Testing early has good and bad points. It was good because I found out early and has less waiting and worry. It is bad because it seems like this pregnancy is just dragging along sooooooo slooooooooow.
Only 4 more days until my 1st appointment! Gary *might* be able to get the day off, but it doesn't look terribly promising right now. He's low man this weekend so he works Fri, Sat and Sun and Mon and Tues are booked as well. It all evens out in the end. He loves his job and that is what matters.
I had a busy morning today. I was up at 6, showered by 7 (this in itself is a feat) and was off to the bank, post office and grocery store at 8:30. I managed to get all of my errands accomplished and was back home by 10!
I'm feeling pretty good today. I definitely have sore breasts today. I got out my *good* bra (it looks like armor) and have to admit that I'll need to order more, especially with the back pain I've been having lately.
I'm off to a Stamping Up! party tonight and hope that Elise is a good girl. I'm the only one who is brining a child, but I warned everyone before hand and they were fine with it.
Only one more day!
I cannot wait! Gary said that there is a slim chance that he will have the time off to come to the appointment. I'm not counting on it. If he's there, great...if not, we'll survive. I just wish he'd be there if it's bad news. I don't know why I'm concerned, but I am. With Elise, I never had a doubt (well not many) and now, all I can do it doubt.
I already have a belly and have lost some of my waistline. This concerns me a bit. We keep joking about twins. My symptoms are a bit worse, but I don't think they're BAD enough KWIM? I guess we'll see tomorrow.

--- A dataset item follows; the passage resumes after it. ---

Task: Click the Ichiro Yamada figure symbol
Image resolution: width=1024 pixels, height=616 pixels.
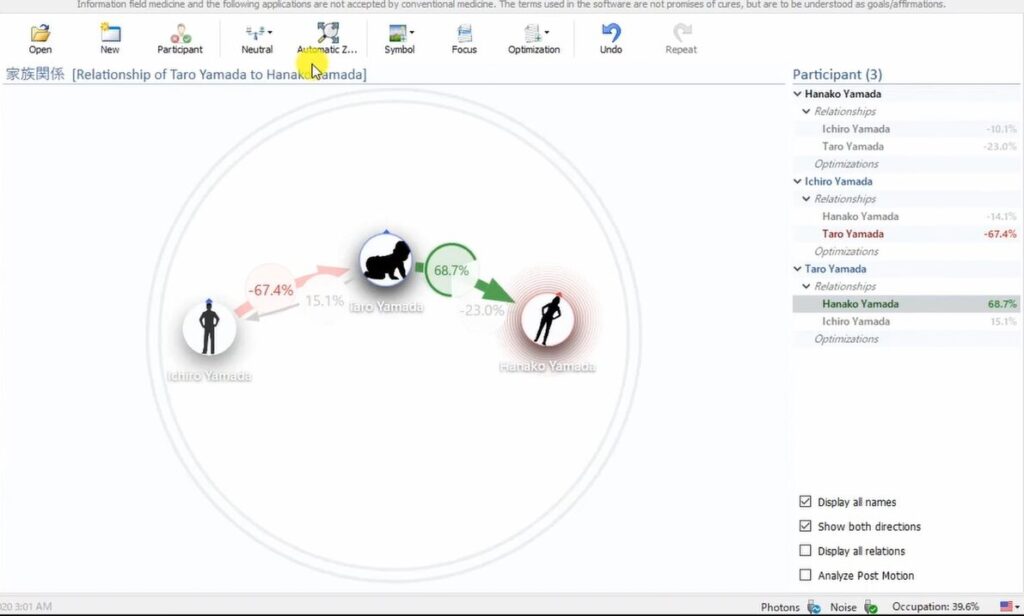Action: pos(209,330)
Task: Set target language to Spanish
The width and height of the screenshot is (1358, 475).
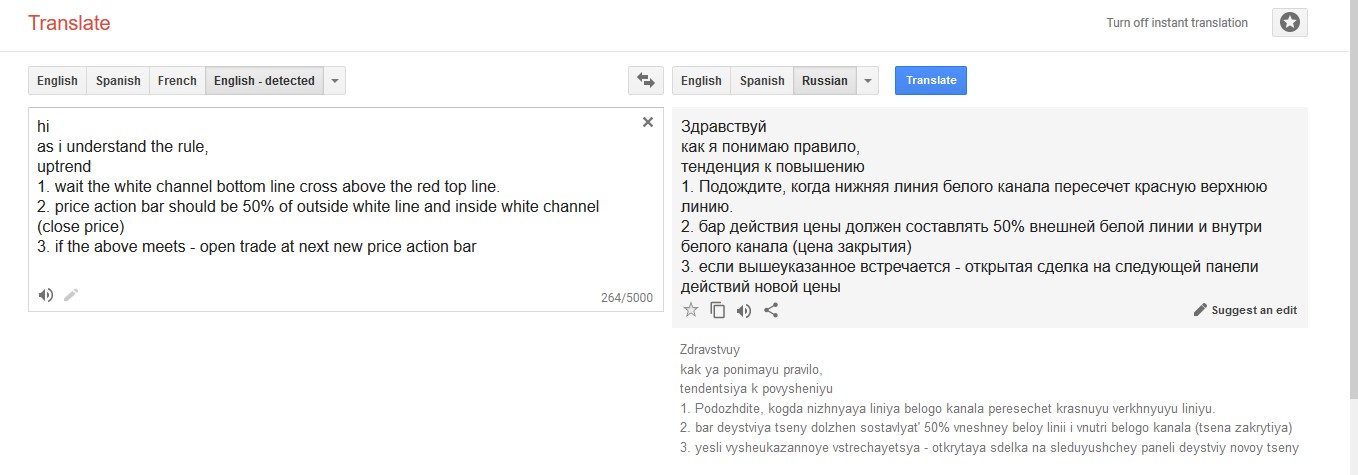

Still feeling the same...nauseous, bloated, fatigue, emotional, lots of acne and just feeling well very pregnant.
(copied from Oct 2001)
Back from my first appointment...
We saw one baby and one heartbeat!
I am so relieved. The only bad part of the appointment was that my blood pressure was HIGH! I was very nervous, but it still is bad (130/90). He asked if I was on meds or had ever been on meds for high blood pressure (which I haven't been). I think I'm going to need them this time.
He ordered a thyroid panel and a GD test already! I will get another one around 28 weeks. The lab was "out to lunch" so I will need to go back for my bloodwork.
The only thing he said about weight was that he didn't want me to gain a lot, which is fine with me, but only time will tell I suppose.
Sara, Mom to Elise (10/01) & Luke (12/03)
Although I've been here, I haven't really been with it enough to write a nice post lately.
I'm fighting allergies (or a cold) and my butt is getting seriously kicked! My dr isn't keen on me taking much of anything until I'm 14 weeks, so here I suffer. The tylenol seemed to help my sore throat and the claritin seemed to help move things along, but it's sitting in my head and sinuses and my ears are all plugged up....NOT fun!
Being all stuffed up has made my m/s seem worse. I'm hungry, but just not motivated enough to eat. Nothing appeals to me and anything that I see just makes me want to run from the kitchen. I have yet to get the courage to attempt breakfast. I'm thinking cereal. We'll see.
9 weeks today! Only 5 more and I am past the first saftey zone. Things seem to be moving along a bit faster.